We have also been studying the epithelial cell–cell cooperation that drives tumor progression and found that simultaneous Ras activation and mitochondrial dysfunction, frequent alterations in human cancers, trigger the nonautonomous tumor progression of surrounding tissue by up-regulating secreted growth factors (5). Furthermore, we found that Ras-activated cells with mitochondrial dysfunction undergo cellular senescence, indicating that such mutant cells can promote tumor progression of neighboring cells via the senescence-associated secretory phenotype (6). My laboratory moved from Kobe to Kyoto University in 2013 and has continued to work on cell–cell competition and cooperation in a variety of biological contexts. We are now trying to understand the physiological role of tumor-suppressive cell competition and tackling the many different types of cell–cell competition and cooperation that regulate tissue growth, homeostasis, aging, and cancer.
“Cell competition could be considered as a cellular “struggle to survive,” the fundamental and universal mechanism that has driven biological evolution.”
What kind of approach do you bring to your work?
We always take advantage of the power of fly genetics. The most important approach for us is the unbiased genetic screen, which often brings totally unexpected or unpredictable clues that lead into entirely new worlds of exploration. Thus, we are always running more than 10 genetic screens in the laboratory. At the same time, we sometimes reach the unexpected genes or signaling pathways when we think much more deeply and making time for this is another important approach to achieve great science.
What did you learn during your training that prepared you for being a group leader?
I learned by working with Miura that humanity is the most important thing to lead a team.
What do you enjoy doing in your spare time?

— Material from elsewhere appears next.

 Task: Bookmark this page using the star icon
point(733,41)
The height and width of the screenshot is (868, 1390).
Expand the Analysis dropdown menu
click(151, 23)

I love climbing mountains, watching movies, and running full marathons. I run along the beautiful Kamogawa River every morning, which feels great and keeps me motivated in my work every day. I also love taking vacations and my top priority at the beginning of the year is to schedule summer holidays with my wife and defend these desperately no matter what happens.
Any tips for a successful research career?
In science, I feel happiest when I can share and deeply interact with respectful colleagues in the research community throughout the world. So, I want my students to value the human connections they make with other researchers, as this is one of the most important things that enrich and thus make your life successful in science. I also want my students not to underestimate their abilities. I think I have always been happy in science because I believed I can go anywhere just by following my heart.